## Exercise instructions
1. In the Duke Libraries excerpt on digital scholarship collaborations, which years of Humanities Writ Large funding made Project Vox possible?
2. In the Duke Libraries excerpt, swap "faculty" for "researchers" in the passage that begins at the words "Duke University Libraries’ Digital" and stops after "of digital media.".
3. Supply the next part of the Duke Libraries excerpt on digital scholarship collaborations, beginning after its final sentence.

## Source excerpt
START

Duke University Libraries’ Digital Scholarship Services department works closely with faculty, students, and library colleagues to pursue new approaches to research, teaching, and publishing. Following are a few of the collaborations we’ve undertaken, to support scholars engaged in creating, using, and disseminating scholarly materials in a wide range of digital media.

Project Vox

Funding from Humanities Writ Large (2014-2015) enabled the creation of Project Vox – an online resource and international initiative to reincorporate the writings of early modern women into the philosophical canon. The latest phase of the project will increase, assess, and improve incorporation of the Project Vox site and resources into philosophy research and instruction; develop and document rigorous and transparent processes for soliciting, vetting, and crediting content published through the site; and publish content to the site that makes the writings of these women more accessible to a broad audience. Project team members from the Libraries included Liz Milewicz (head of Digital Scholarship Services), Will Shaw (digital humanities technology consultant), Cheryl Thomas (librarian for Philosophy), and Beatriz Wallace (Humanities Writ Large research assistant).

Exploring the Intersection of Energy and Peace-Building through Film

Erika Weinthal (Nicholas School of the Environment professor) and Liz Milewicz (Duke University Libraries’ department head for Digital Scholarship Services) led a two-year Bass Connections in Energy project to digitize, describe, and create educational materials from a decade of environmental assessments conducted by the United Nations Environment Programme (UNEP). Their cross-disciplinary team of undergraduate and graduate students created a descriptive inventory of the films that UNEP can use to better reference and use this assessment footage, as well as short films that promote understanding of the role that energy resource management plays in reducing conflict, protecting the environment, and ensuring human health and safety.

END

(Target pointing data)
START

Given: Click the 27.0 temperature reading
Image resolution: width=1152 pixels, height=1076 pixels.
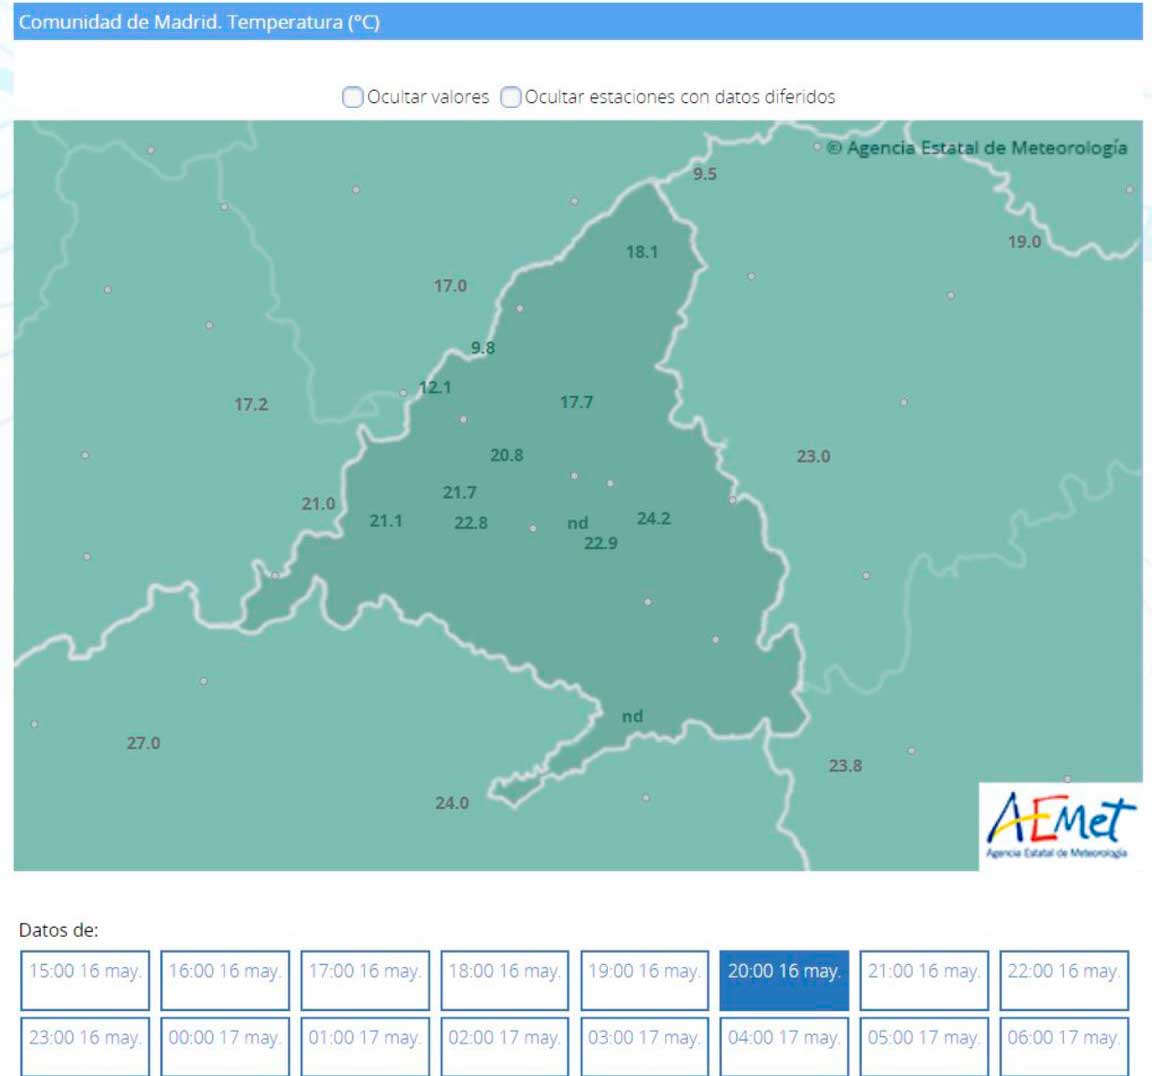Looking at the screenshot, I should click(143, 743).
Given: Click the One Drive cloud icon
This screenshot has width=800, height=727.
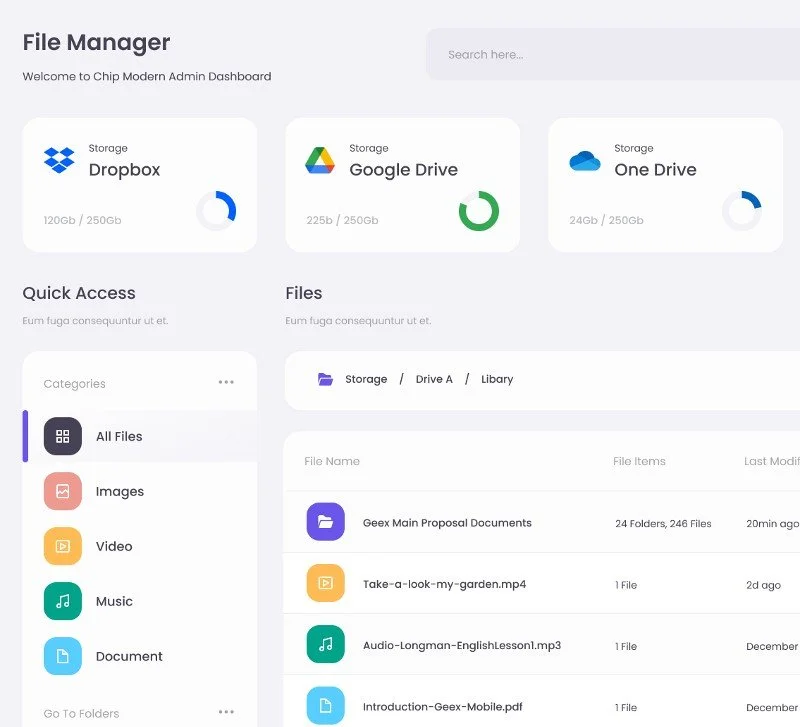Looking at the screenshot, I should tap(584, 161).
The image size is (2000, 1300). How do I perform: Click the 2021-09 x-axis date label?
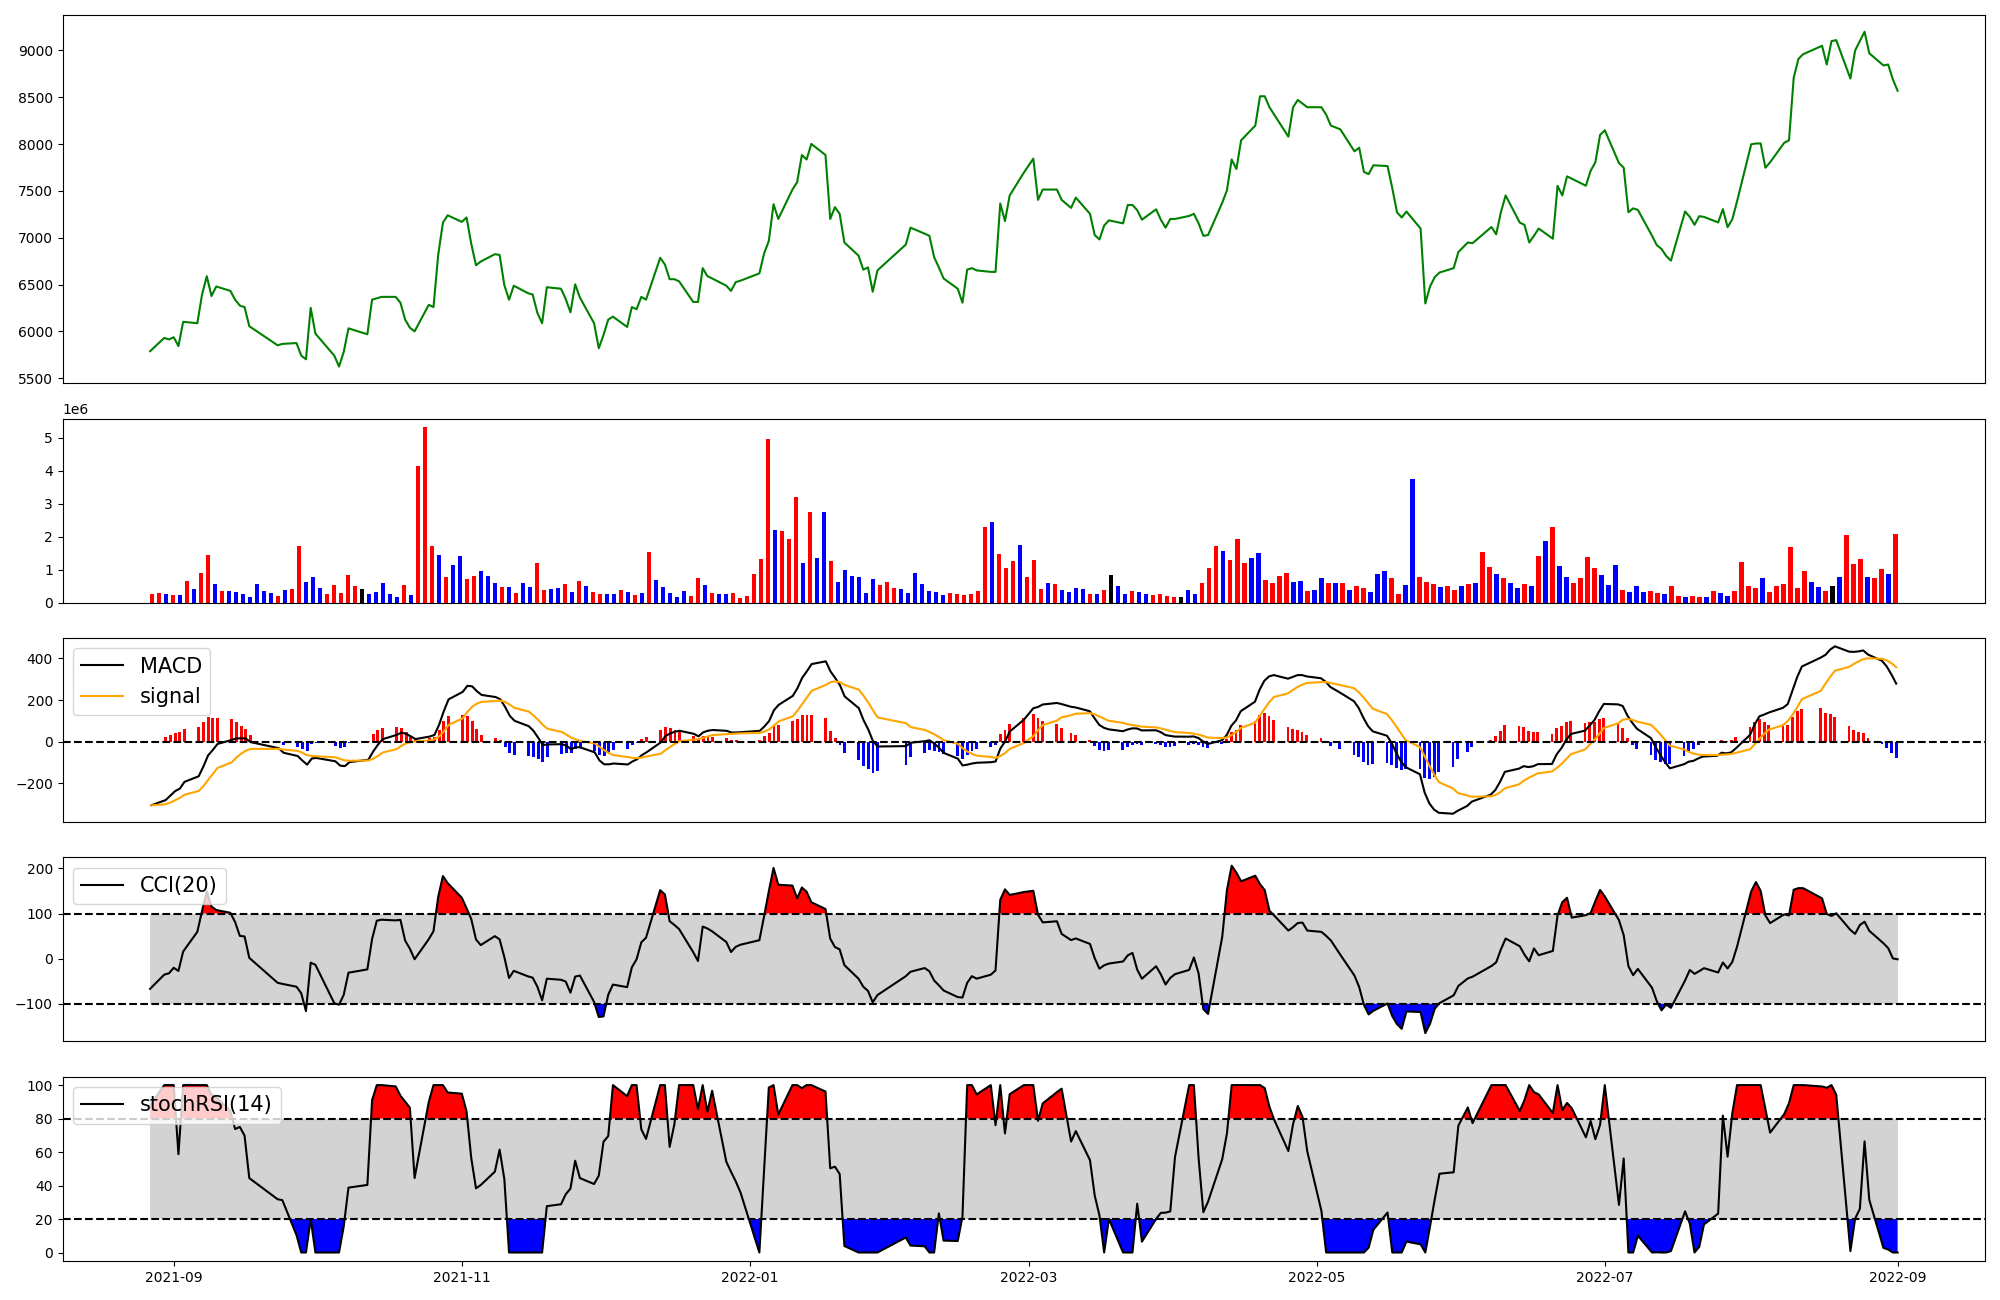(x=174, y=1277)
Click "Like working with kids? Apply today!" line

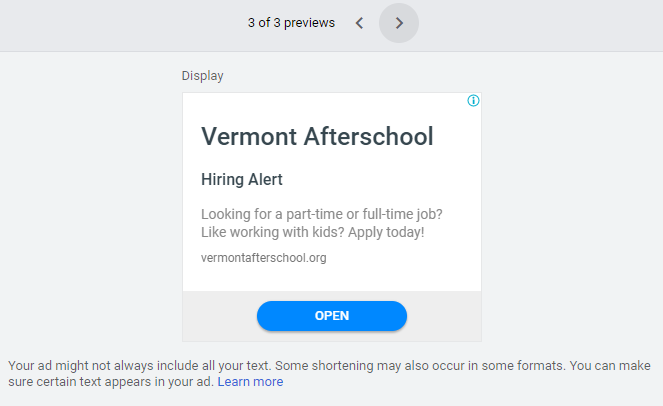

END

## Final results
1. 2014-2015

2.
Duke University Libraries’ Digital Scholarship Services department works closely with researchers, students, and library colleagues to pursue new approaches to research, teaching, and publishing. Following are a few of the collaborations we’ve undertaken, to support scholars engaged in creating, using, and disseminating scholarly materials in a wide range of digital media.

3.
Fantasy Collecting Game

The Fantasy Collecting game brought together Katie Jentleson, a doctoral student in Duke’s art, art history and visual studies department, and Will Shaw, Duke University Libraries’ digital humanities technology consultant, to create a digital, pedagogical game that helps students discover how market interactions inform the value of artwork.

Rivalrous Masculinities Course & Exhibit

Professor of German Ann Marie Rasmussen and doctoral students Steffen Kaupp and Christian Straubhaar colloborated on the Rivalrous Masculinities course, which exposes how ideas of masculinity are socially and historically constructed. Undergraduate students in this course, who represented both Duke and partnering German universities, colllected images of masculinity over time and created the Rivalrous Masculinities virtual exhibit using the open source tool Omeka. Support for Omeka was provided by Duke University Libraries’ Will Shaw (digital humanities technology consultant) and Michael Daul (digital projects department programmer).